そうして戦後、「戦災復興都市計画」が福山でも指定され、現在の広幅の駅前道路や、中心部を避ける郊外道路の整備が盛り込まれました。軍用地が緑町公園に転換され、駐屯地は東芝の工場となりました。
戦後の福山の発展で注目すべきは、軽工業である繊維業から、経済基盤として重工業が加わったことが大きいといえます。
鋼管町という字がつく広大な土地は日本鋼管(JFEスチール)の製鉄工場です。1956年に誘致が決定してから10年間かけて埋め立てと建設を進め、1966年から操業を開始。大量の雇用が生まれ、山陰含め周辺地域から移り住んでくる従業員とその家族の流入で、福山の戦後発展の契機となったことでしょう。
その背景として、1962年にの地域間の均衡ある発展を目指して国が制定した「(第一次)全国総合開発計画」について触れないわけにはいきません。この計画は、戦後復興や高度経済成長の過程で東京大阪と他の地域間で開く“一人当たり所得の”格差を是正することを目的に計画されたものです。その2年前の1960年、当時の池田勇人内閣は、10年間で1人あたり所得を2倍にすることを目指した「国民所得倍増計画」を打ち出しています。
全総では、地方都市の経済基盤になる産業(主に重工業)を定着させようとしました。福山はその一つ、備後工業整備特別地域の一部となり、税制優遇がなされました。石炭から石油へのエネルギー転換、製鉄業への注力は、国を挙げてのプロジェクトであり、結果として格差是正というよりも所得倍増のほうに重点が置かれた工業立地政策だったといえます。島根や鳥取など山陰からの人口流出を加速させた面もあるからです。

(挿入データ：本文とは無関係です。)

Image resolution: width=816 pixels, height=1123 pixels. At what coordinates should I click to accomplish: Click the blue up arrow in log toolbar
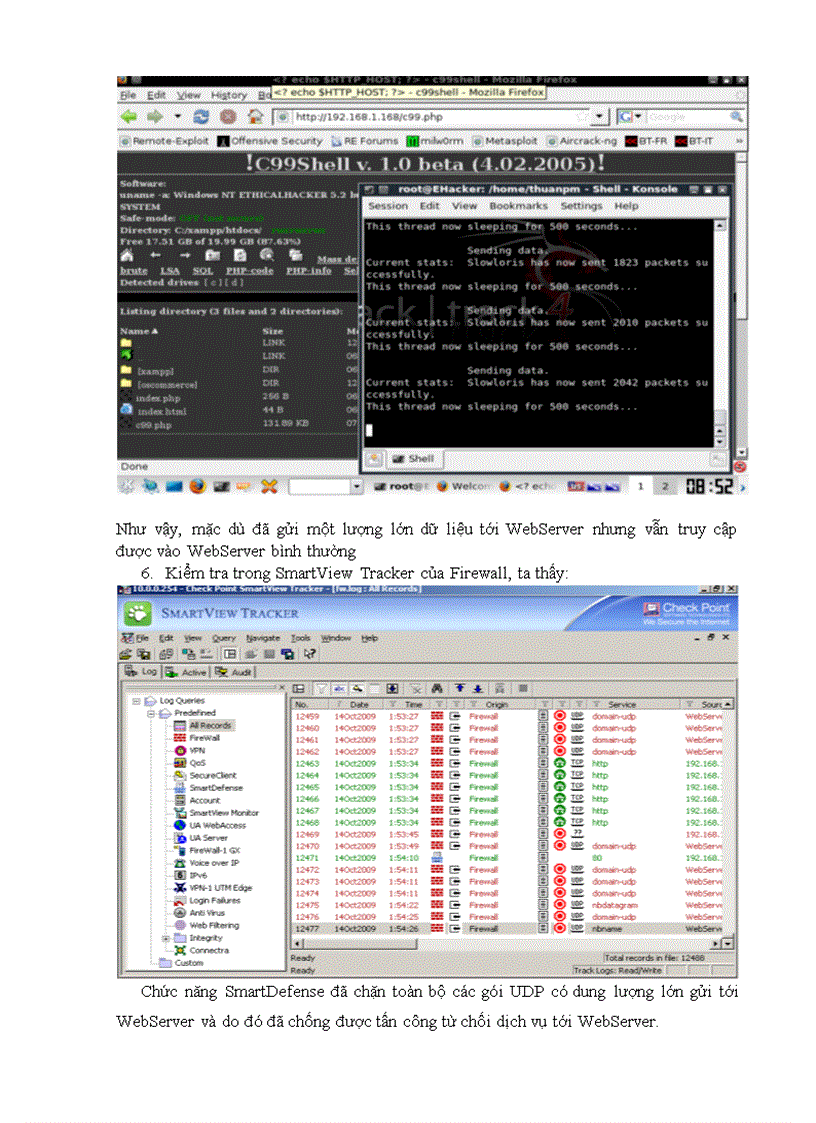tap(459, 689)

こうして、倉敷の水島から福山、尾道、三原と続く瀬戸内工業地帯が形成され経済発展が続きました。冒頭で紹介した福山天満屋はその頃建設された店舗であります。
その後日本の各都市が歩む郊外化は福山でも例外でなく、ロードサイドへの商業施設移転は、ポートプラザ日化などの開業に現れます。
駅前のcaspa跡地も再開発中ですから、また次の段階ですね。実はレンタサイクルもして北部のほうも行ったり南の鞆の浦にも行きましたので、今度紹介できればと思います。
今日はここまで。長々とありがとうございました。
参考資料(順不同)
・片岡俊郎(1987)『備後福山、地方からの目』,成経堂
・『ゼピロス 創刊号』(1984),山陽新聞社
・衆議院 制定法律一覧 工業整備特別地域整備促進法
・減速進行 廃止鉄道ノート 鞆鉄道を訪ねて
・備陽史探訪の会 わが町 日本鋼管とともに(1)
・永田 瞬(2012)『三備地区における繊維産業集積の現状』,福岡県立大学人間社会学部紀要,21-1,23-39.